Endpoints and statistical analyses
The primary objective of the study was to compare cognitive performance during hypoglycaemia with that during euglycaemia. The primary endpoint was the number of correct mDSST scores. For each glycaemic condition, mean mDSST scores, reaction time and PASAT scores were compared using a linear mixed-effect model with glycaemic condition and period as fixed factors and participant as a random factor; mean differences between hypoglycaemia and euglycaemia were estimated from the model and corresponding 95% CI and p values were calculated. The rCBF and predefined ROI (during both cDSST and mDSST), as well as the difference in rCBF between the two tasks, were compared during glycaemic conditions using an analysis of variance with glycaemic condition, period and participant as fixed factors. Because of the hypothesis-driven nature of this trial, no correction for multiplicity was performed with regard to different ROI analyses.

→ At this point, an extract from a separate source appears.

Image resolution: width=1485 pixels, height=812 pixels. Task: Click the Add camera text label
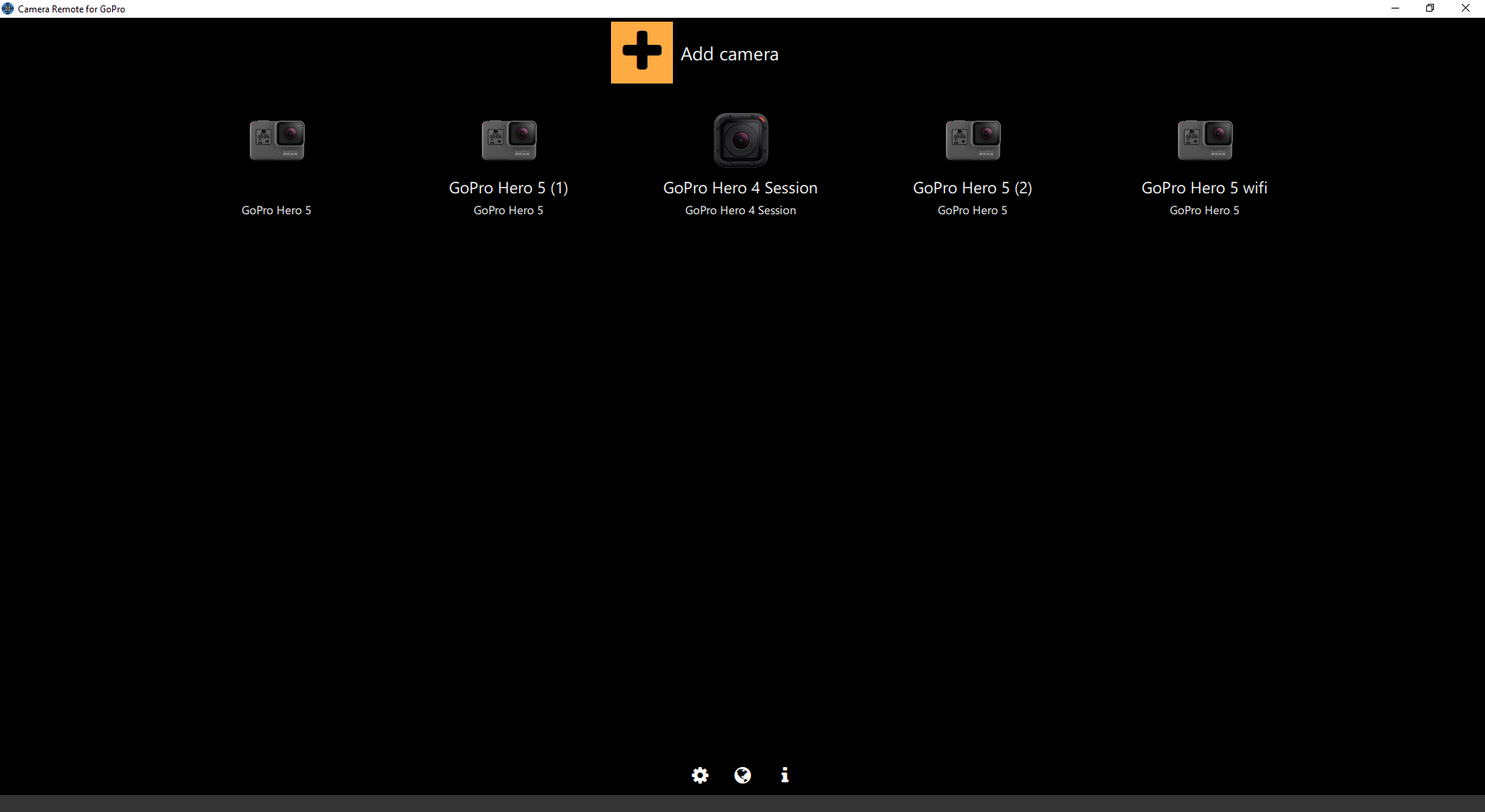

The SD for DSST score between euglycaemia and hypoglycaemia (PG 2.5 mmol/l) was determined in a previous trial (NCT01002768) to be approximately nine. Assuming a similar variability in this trial, using a 5% significance level and two-sided paired t test, a sample size of 25 participants completing both periods was calculated to have 90% power to detect a true difference in DSST score between hypoglycaemia and euglycaemia of approximately six. A total of 28 participants were randomised to ensure at least 25 participants completing both experimental visits.